EXCERPTED TEXT =
= Beginning of Section =

Hanh also writes, “If you cannot find joy in peace in these very moments of sitting, then the future itself will only flow by as a river flows by you, you will not be able to hold it back, you will be incapable of living the future when it has become the present.” This was the state I found myself in during my undergraduate degree. I would look ahead and be excited about a new movie, a basketball game, or the weekend, but because I had not trained my mind to live in the present, that moment would fly by me and I would be worried about the drought of exciting events that would follow the event, and I would fail to enjoy the actual thing and the actual moment that I had looked forward to. Rather than bring me joy and meaning, the present moment was merely a shadow while the future loomed as a tidal wave of fear and depression. Turning inward and becoming more self-aware allowed me to begin seeing the present moment, and seeing the present moment restored the joy and value of small things, such as reading, writing, a short walk, a good exercise, or even just a conversation with a friend. These experiences are the only real things in life (at least as they happen) and the magic is in fully experiencing and living these moments.

The Present Moment Is the Most Important Thing In Your Life

Throughout my life I have been very lucky to not suffer from severe anxiety or depression, but I have gone through bouts of despair and periods where I have felt unhappy and a bit anxious. One of things that has helped me during these times is focusing in on the present moment and trying to be fully aware of where I am at right now and what I am doing right now. Zeroing in on the present helps pull my mind out of the story it tells itself about who I am, what I am worth, how successful my past has been, and what I must do in the future to be a great person. In the present moment, the only thing that matters is what we are currently engaged in and what we are doing right now. Besides the immediate present moment, nothing else truly impacts our life.

 

In his book The Miracle of Mindfulness, author Thich Nhat Hanh describes the importance of mindfulness and the value the present moment brings to us when we actually focus on it. Working on our focus and paying attention to the present moment, whatever we are doing, is a form of meditation. I have always thought of meditation as sitting still and quiet,  focusing on my breath or expanding my awareness of all things around me, but Hanh describes a way for us to meditate in any action by focusing on the present moment and being fully immersed with a singular focus on the task, job, or thing in front of us. He writes,

 

“When you are washing the dishes, washing the dishes must be the most important thing in your life. Just as when you’re drinking tea, drinking tea must be the most important thing in your life. … Each act must be carried out in mindfulness. Each act is a rite, a ceremony.”

= End of Section =

PROBLEM REQUIREMENTS = Using the text on the present moment, say yes or no to whether each statement agrees with it, quoting the words that decide each one: (a) The writer has suffered from severe anxiety or depression. (b) Hanh describes a way to meditate in any action. (c) During the undergraduate degree, the writer fully enjoyed the events looked forward to.

PROVIDED MATERIAL =
= Beginning of Section =

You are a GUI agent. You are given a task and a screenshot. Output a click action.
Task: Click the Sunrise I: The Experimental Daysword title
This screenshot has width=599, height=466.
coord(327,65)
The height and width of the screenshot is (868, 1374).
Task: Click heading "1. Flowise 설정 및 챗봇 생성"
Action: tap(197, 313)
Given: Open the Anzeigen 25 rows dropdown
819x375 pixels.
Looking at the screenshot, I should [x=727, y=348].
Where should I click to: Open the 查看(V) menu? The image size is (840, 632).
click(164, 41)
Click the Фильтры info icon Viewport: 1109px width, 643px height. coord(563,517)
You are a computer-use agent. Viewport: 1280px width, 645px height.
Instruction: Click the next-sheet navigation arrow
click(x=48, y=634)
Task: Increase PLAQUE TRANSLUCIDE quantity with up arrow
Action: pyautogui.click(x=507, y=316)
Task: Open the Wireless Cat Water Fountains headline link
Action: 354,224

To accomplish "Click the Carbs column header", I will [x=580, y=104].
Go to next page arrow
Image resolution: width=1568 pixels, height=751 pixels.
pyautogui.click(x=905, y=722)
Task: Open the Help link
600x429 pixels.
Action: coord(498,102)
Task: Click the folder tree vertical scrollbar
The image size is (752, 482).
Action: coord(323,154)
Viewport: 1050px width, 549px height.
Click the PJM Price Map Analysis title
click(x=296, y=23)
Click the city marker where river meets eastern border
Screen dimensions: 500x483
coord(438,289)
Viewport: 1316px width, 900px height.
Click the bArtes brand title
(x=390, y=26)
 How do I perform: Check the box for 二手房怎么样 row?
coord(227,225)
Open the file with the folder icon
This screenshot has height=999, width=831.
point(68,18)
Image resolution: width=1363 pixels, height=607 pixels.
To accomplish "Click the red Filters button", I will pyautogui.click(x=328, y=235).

= End of Section =

ANSWER BELOW =
(a) No: "I have been very lucky to not suffer from severe anxiety or depression"
(b) Yes: "Hanh describes a way for us to meditate in any action by focusing on the present moment"
(c) No: "I would fail to enjoy the actual thing and the actual moment that I had looked forward to"